The priests don’t want second sons. It will have to be you.”
Joshua looked at me before he answered, then back at his father. Then he smiled. “But Abba, if you should die, who will take care of Mother if I am at the Temple?”
“Someone will look after her,” I said. “I’m sure of it.”
“I will not die for a long time.” Joseph tugged at his gray beard. “My beard goes white, but there’s a lot of life in me yet.”
“Don’t be so sure, Abba,” Joshua said.
Joseph dropped the bowl he was working on and stared into his hands. “Run along and play, you two,” he said, his voice little more than a whisper.
Joshua stood and walked away. I wanted to throw my arms around the old man, for I had never seen a grown man afraid before and it frightened me too. “Can I help?” I said, pointing to the half-finished bowl that lay in Joseph’s lap.
“You go with Joshua. He needs a friend to teach him to be human. Then I can teach him to be a man.”
C hapter 2
The angel wants me to convey more of Joshua’s grace. Grace? I’m trying to write about a six-year-old, for Christ’s sakes, how much grace could he have? It’s not like Joshua walked around professing that he was the Son of God every day of the week. He was a pretty normal kid, for the most part. There was the trick he did with the lizards, and once we found a dead meadowlark and he brought it back to life, and there was the time, when we were eight, when he healed his brother Judah’s fractured skull after a game of “stone the adulteress” got out of hand. (Judah could never get the knack of being an adulteress. He’d stand there stiff as Lot’s wife. You can’t do that. An adulteress has to be wily and nimble-footed.) The miracles Joshua performed were small and quiet, as miracles tend to be, once you get used to them. But trouble came from the miracles that happened around him, without his volition, as it were. Bread and serpents come to mind.
It was a few days before the Passover feast, and many of the families of Nazareth were not making the pilgrimage to Jerusalem that year. There had been little rain through our winter season, so it was going to be a hard year. Many farmers could not afford the time away from their fields to travel to and from the holy city. My father and Joshua’s were both working in Sepphoris, and the Romans wouldn’t give them time off work beyond the actual feast days. My mother had been making the unleavened bread when I came in from playing in the square.
She held a dozen sheets of the flatbread before her and she looked as if she was going to dash it to the floor any second. “Biff, where is your friend Joshua?” My little brothers grinned at me from behind her skirts.
“At home, I suppose. I just left him.”
“What have you boys been doing?”
“Nothing.” I tried to remember if I had done anything that should make her this angry, but nothing came to mind. It was a rare day and I’d made no trouble. Both my little brothers were unscathed as far as I knew.

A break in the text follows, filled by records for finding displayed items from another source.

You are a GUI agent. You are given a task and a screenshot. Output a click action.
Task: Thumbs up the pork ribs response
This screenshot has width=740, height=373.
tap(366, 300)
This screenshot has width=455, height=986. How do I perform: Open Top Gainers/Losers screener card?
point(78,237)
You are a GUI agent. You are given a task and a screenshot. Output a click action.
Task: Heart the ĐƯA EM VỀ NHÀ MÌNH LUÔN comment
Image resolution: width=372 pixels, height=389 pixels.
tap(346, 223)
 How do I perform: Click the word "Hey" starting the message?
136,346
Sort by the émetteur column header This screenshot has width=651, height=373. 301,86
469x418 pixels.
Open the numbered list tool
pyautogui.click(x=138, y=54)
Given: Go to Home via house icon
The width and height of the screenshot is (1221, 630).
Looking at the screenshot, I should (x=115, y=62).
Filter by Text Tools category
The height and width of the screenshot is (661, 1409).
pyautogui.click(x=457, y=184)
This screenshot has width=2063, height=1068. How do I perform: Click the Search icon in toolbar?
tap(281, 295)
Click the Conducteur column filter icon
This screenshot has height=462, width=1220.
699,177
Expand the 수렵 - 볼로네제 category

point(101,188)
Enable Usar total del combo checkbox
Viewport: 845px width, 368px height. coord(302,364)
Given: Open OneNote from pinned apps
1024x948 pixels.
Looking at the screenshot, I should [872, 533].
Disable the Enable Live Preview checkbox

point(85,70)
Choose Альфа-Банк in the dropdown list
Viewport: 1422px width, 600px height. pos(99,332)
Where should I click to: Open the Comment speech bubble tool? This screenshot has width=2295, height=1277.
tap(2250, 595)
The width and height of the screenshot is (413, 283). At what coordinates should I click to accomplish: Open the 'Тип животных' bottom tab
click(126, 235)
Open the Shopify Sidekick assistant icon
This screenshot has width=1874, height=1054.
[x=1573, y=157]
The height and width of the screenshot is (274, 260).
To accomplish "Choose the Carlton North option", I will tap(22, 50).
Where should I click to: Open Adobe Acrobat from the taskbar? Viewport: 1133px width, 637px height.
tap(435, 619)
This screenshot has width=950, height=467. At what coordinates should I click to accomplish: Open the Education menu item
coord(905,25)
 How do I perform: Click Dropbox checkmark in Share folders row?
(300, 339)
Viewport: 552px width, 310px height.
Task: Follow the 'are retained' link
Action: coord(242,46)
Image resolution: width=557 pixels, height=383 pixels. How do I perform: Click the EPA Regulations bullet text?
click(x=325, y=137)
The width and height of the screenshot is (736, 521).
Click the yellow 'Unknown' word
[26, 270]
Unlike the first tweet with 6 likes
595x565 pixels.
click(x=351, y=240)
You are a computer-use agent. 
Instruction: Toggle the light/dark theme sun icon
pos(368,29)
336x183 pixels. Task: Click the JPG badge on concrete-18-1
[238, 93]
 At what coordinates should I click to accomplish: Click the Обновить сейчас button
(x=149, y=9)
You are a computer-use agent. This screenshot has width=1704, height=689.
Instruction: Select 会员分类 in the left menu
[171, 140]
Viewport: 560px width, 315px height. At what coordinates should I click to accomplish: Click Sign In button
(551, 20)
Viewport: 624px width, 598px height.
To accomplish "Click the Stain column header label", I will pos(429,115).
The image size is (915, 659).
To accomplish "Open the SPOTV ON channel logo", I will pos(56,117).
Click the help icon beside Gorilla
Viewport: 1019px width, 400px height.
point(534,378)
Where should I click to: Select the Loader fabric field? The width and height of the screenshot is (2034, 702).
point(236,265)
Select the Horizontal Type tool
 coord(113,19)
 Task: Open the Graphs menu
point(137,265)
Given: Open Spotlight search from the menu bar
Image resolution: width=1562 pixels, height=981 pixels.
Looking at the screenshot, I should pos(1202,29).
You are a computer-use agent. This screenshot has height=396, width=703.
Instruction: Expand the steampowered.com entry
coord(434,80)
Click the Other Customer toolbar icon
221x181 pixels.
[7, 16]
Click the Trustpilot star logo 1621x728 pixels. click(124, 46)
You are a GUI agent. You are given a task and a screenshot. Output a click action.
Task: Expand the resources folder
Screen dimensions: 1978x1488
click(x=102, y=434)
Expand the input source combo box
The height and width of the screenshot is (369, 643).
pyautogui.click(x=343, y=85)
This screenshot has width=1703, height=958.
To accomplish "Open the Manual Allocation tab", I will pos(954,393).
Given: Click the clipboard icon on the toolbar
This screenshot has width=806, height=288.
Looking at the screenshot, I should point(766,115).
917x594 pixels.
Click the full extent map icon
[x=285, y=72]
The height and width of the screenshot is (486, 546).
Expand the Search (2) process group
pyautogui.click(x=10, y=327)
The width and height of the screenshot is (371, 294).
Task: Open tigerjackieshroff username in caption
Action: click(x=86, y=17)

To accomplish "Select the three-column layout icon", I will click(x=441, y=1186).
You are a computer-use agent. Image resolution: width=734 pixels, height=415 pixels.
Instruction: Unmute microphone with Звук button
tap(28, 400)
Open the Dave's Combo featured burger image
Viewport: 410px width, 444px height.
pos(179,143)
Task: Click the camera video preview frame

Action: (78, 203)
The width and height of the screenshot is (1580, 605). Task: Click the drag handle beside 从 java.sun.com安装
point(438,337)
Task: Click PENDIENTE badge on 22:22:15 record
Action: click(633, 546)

“What have you done to cause this?” She held out a sheet of the flatbread, and there, in crispy brown relief on the golden crust, was the image of my friend Joshua’s face. She snatched up another sheet of bread, and there, again, was my friend Josh. Graven images—big sin. Josh was smiling. Mother frowned on smiling. “Well? Do I need to go to Joshua’s house and ask his poor, insane mother?”
“I did this. I put Joshua’s face on the bread.” I just hoped that she didn’t ask me how I had done it.
“Your father will punish you when he comes home this evening. Now go, get out of here.”
I could hear my little brother’s giggling as I slunk out the door, but once outside, things worsened. Women were coming away from their baking stones, and each held a sheet of unleavened bread, and each was muttering some variation of “Hey, there’s a kid on my bread.”
I ran to Joshua’s house and stormed in without knocking.